• [PROMPT A]: Translate this sentence from the blog post on sex education into Spanish: "I’ve always thought the flour sack exercise was a little inane."
• [PROMPT B]: Pick up the blog post about a teenage son's sex-ed class after its last sentence and carry it further.

• [EXCERPTED TEXT]:
## Start

Through looking at my blog stats this evening, it has become blatantly obvious to me that I must write more about sex.  The highest views I’ve ever posted for a story in one day come from my Let’s Talk About Sex . . . Or Not post.  Does that say more about me, or you, dear reader?

So, let’s get on with it.  I’ve got a little item I wanted to share with you that I found through the blog Dangerous Intersection.  It is an article from the Telegraph discussing the book Prude:  How the Sex-Obsessed Culture Damages Girls by Carol Platt Liebau.  According to the article, “[Lieubau] claims that teenage girls are growing up in a culture in which being called “a slut” is preferable to being labelled “a prude”.

Remember that word “prude.”  I’ll be coming back to it in a later post.

Today, as part of Young Son’s sex-ed curriculum, he started carrying a flour baby.  This exercise is meant to show teens that they don’t want to be saddled with the responsibility of caring for a baby by making them lug around a 5 lb. bag of flour for four days.  Young Son got the point tonight (he’s a quick learner) when he realized that school has been called off tomorrow due to expected extreme cold.  With the flour baby, he said he’s not free to do whatever he wants.

I’ve always thought the flour sack exercise was a little inane.  It doesn’t cry; it doesn’t poop; it doesn’t eat; it doesn’t wiggle around when you have to change its clothes; it doesn’t scream when you take it out into the cold without a hat; it doesn’t spit up on you in volumes that make you have to change your clothes.  It also doesn’t smile and coo and gurgle and warm your heart so much that you’ll do anything for it.  I think teens would be better served by helping out in a daycare for a few hours.  Of course the legal ramifications of such a scenario would be unmanageable.  Flour sack babies are ideal in this regard.  They don’t have parents who’ll sue the school district if they are dropped.

Young Son is involved with a sex-ed unit in his science class at school. Our other two children went through the same curriculum, which teaches abstinence-only. Several times throughout the curriculum, we have been required to complete a worksheet or assignment. One evening, we had to write 5 sentences within an essay he was writing about why abstinence was best. After hearing a recent report showing that abstinence-only sex-ed was not any more effective at postponing sexual intercourse than a comprehensive sex-ed curriculum, we had more than 5 sentences to say.

## End

• [INFORMATION PROVIDED]:
## Start

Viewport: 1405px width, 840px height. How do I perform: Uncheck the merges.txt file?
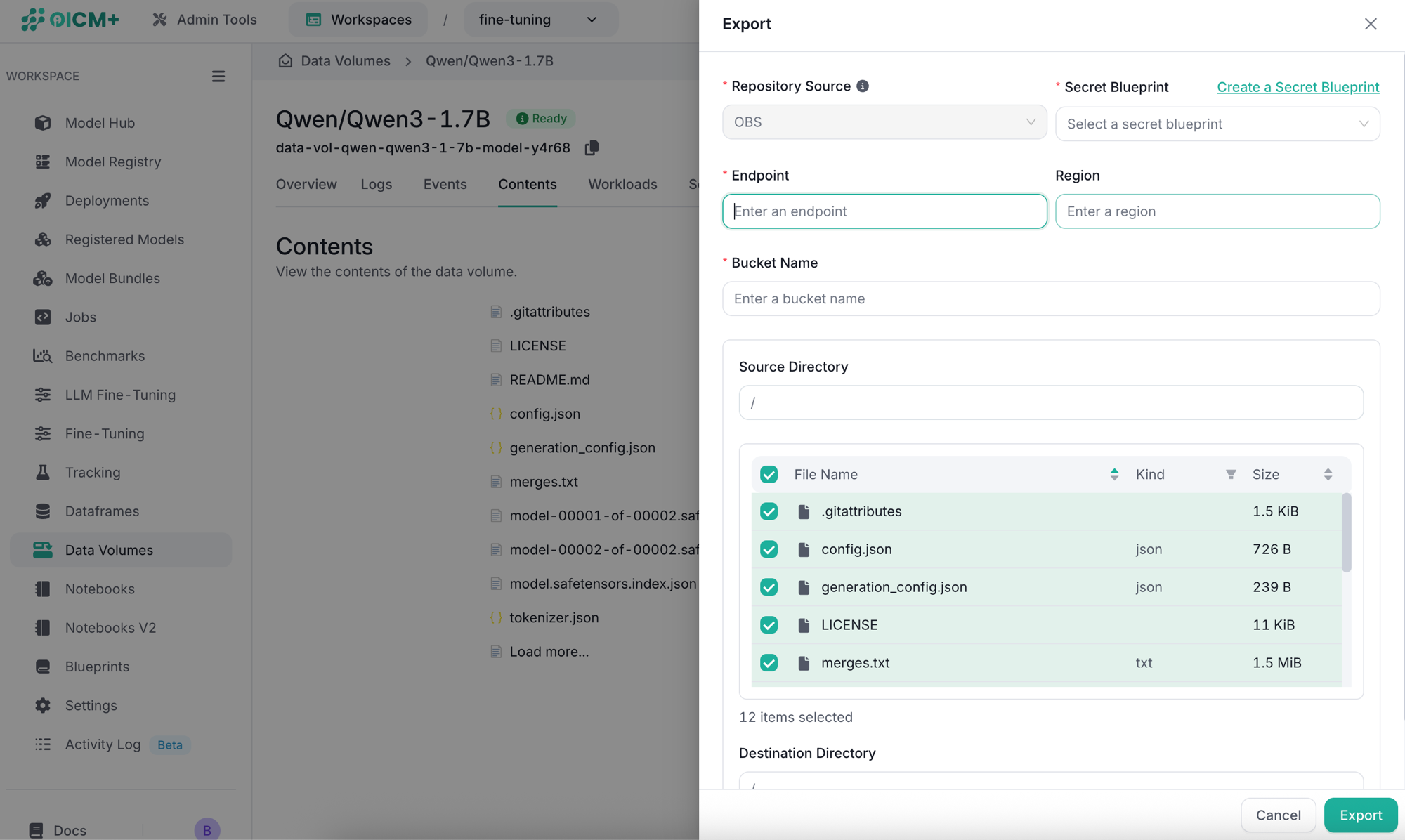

## End

• [WRITTEN RESPONSE A]: Siempre he pensado que el ejercicio del saco de harina era un poco absurdo.

• [WRITTEN RESPONSE B]:
Here is our portion of Young Son’s essay:

The first question we have concerning abstinence in relation to this course is . . . What is the definition of abstinence? [Young Son's] dad is studying sexuality in his sociology courses in college. The definition of abstinence in one of his textbooks is the voluntary avoidance of intercourse. This does not necessarily include abstaining from other sexual practices, such as hugging, kissing, massage, or masturbation. CDC studies between 1991 and 2001 showed a ten percent decrease in sexual intercourse among high school students. This doesn’t mean that these students abstained from other sexual activities, which could potentially spread STDs if students aren’t taught how to protect themselves.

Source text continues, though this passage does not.